Cupronickels are copper-nickel alloys (C70100 to C72900) that utilize the complete solid solubility that copper has for nickel to provide a range of single-phase alloys (C70600 with Cu-10Ni-1.5Fe, and C71500 with Cu-30Ni- 0.8Fe, for example) that offer excellent corrosion resistance and strength. The family of copper-nickel alloys also includes various dispersion- and precipitation-hardening alloys due to the formation of hardening phases with third elements, such as Ni2Si in C70250 (Cu-3Ni-0.7Si-0.15Mg) and the spinodal hardening obtainable in the Cu- Ni-Sn alloys (C72700 with Cu-10Ni-8Sn, for example).
Copper-nickel-zinc alloys, also called nickel-silvers, are a family of solid-solution-strengthening and work-hardening alloys with various nickel-zinc levels in the Cu-(4-26)Ni-(3-30)Zn ternary alloy system valued for their strength, formability, and corrosion and tarnish resistance, and, for some applications, metallic white color.

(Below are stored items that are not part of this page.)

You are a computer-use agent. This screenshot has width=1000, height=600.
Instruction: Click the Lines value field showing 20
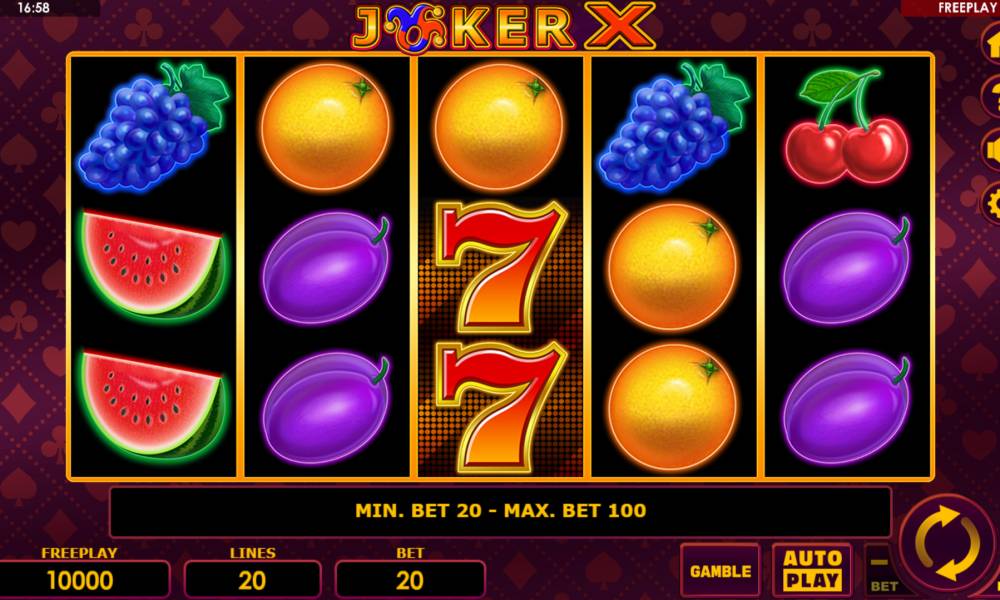252,580
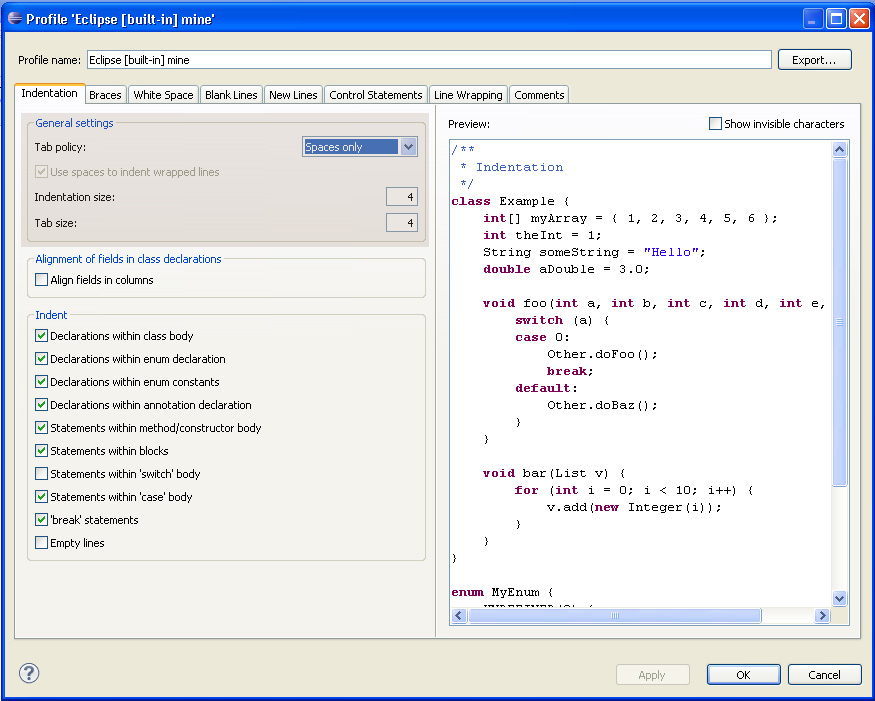Click preview scroll up arrow
875x701 pixels.
(x=839, y=150)
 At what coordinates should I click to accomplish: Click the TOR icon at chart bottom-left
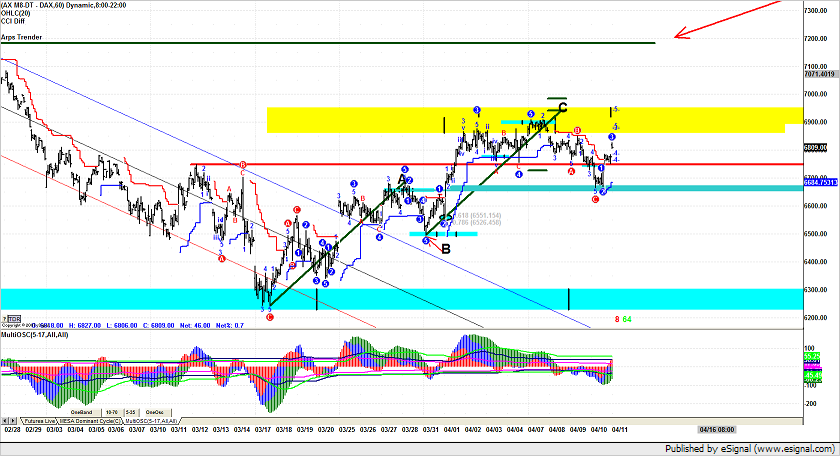pyautogui.click(x=14, y=318)
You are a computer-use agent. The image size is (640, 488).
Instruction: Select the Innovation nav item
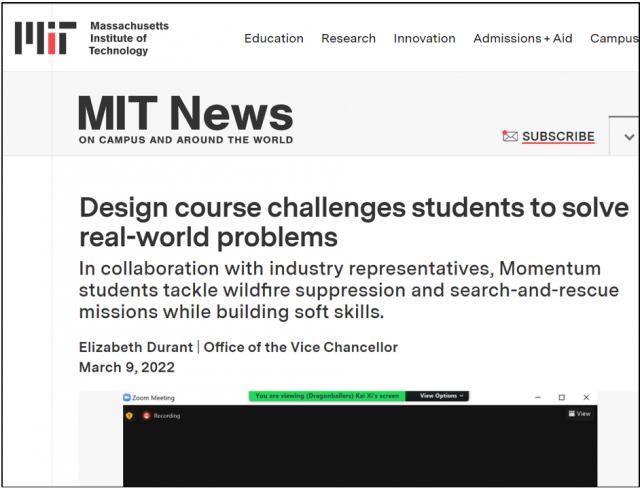tap(424, 38)
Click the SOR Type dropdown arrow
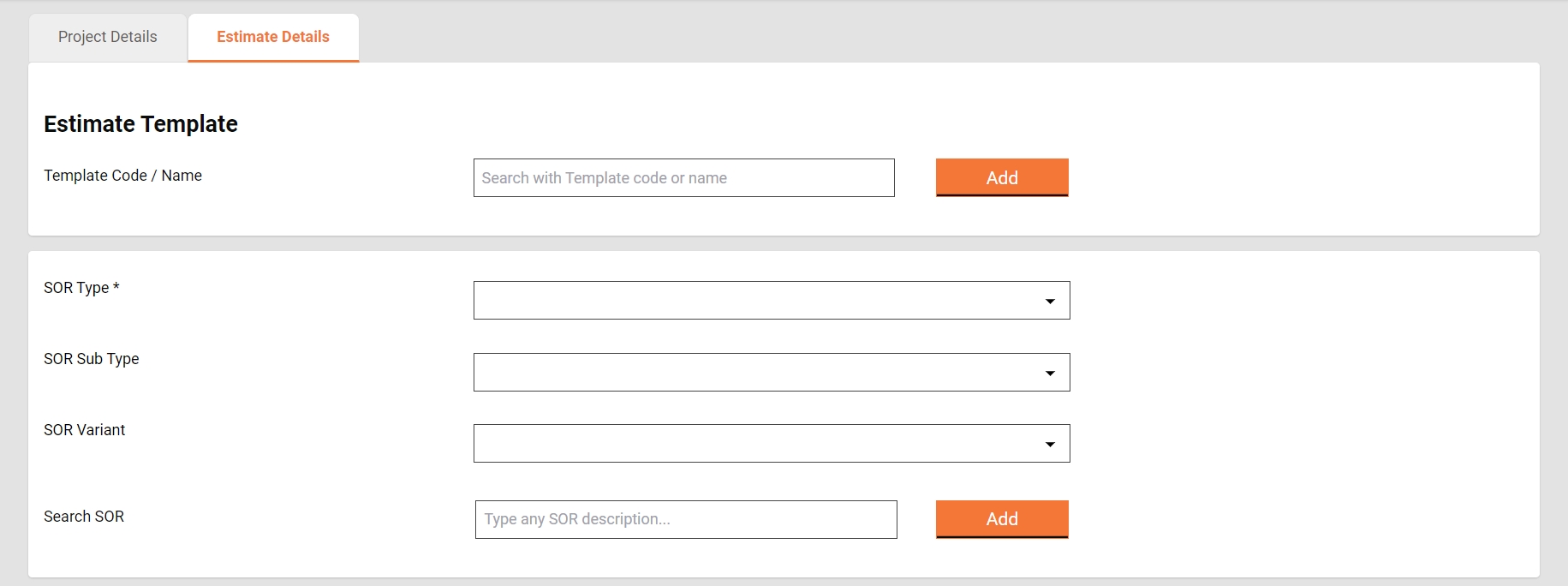 [x=1050, y=302]
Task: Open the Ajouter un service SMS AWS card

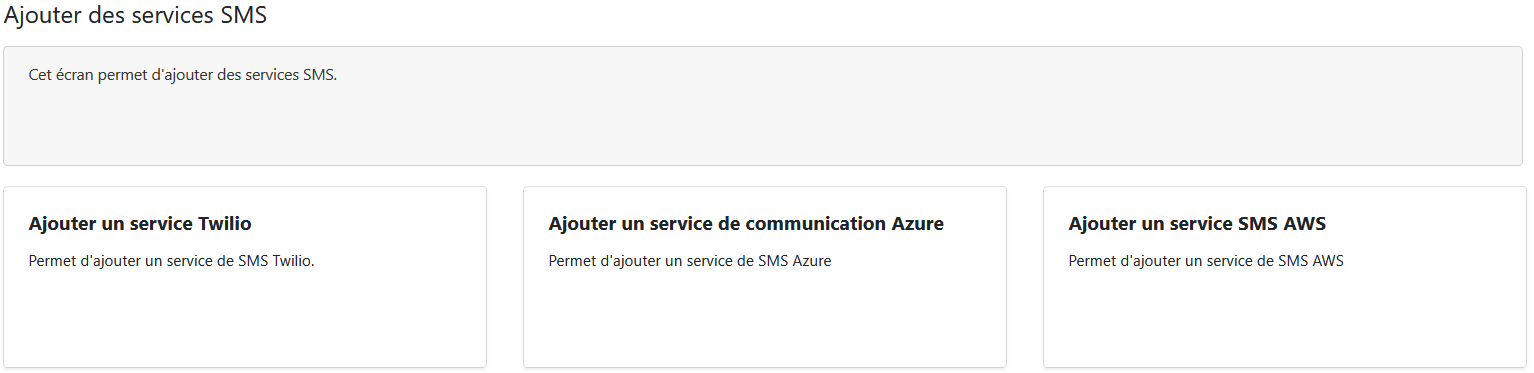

The commonly used solid-solution hardening elements are zinc, nickel, manganese, aluminum, tin, and silicon, listed in approximate order of increasing effectiveness. Commercial alloys represent the entire range of available solid-solution compositions of each element: up to 35% Zn, and up to (and even beyond) 50% Ni, 50% Mn, 9% Al, 11% Sn, and 4% Si.
Work hardening is the principal hardening mechanism applied to most copper alloys, the degree of which depends on the type and amount of alloying element and whether the alloying element remains in solid solution or forms a dispersoid or precipitate phase. Even those alloys that are commercially age hardenable are often provided in the mill hardened tempers; that is, they have been processed with cold work preceding and/or following an age-hardening heat treatment.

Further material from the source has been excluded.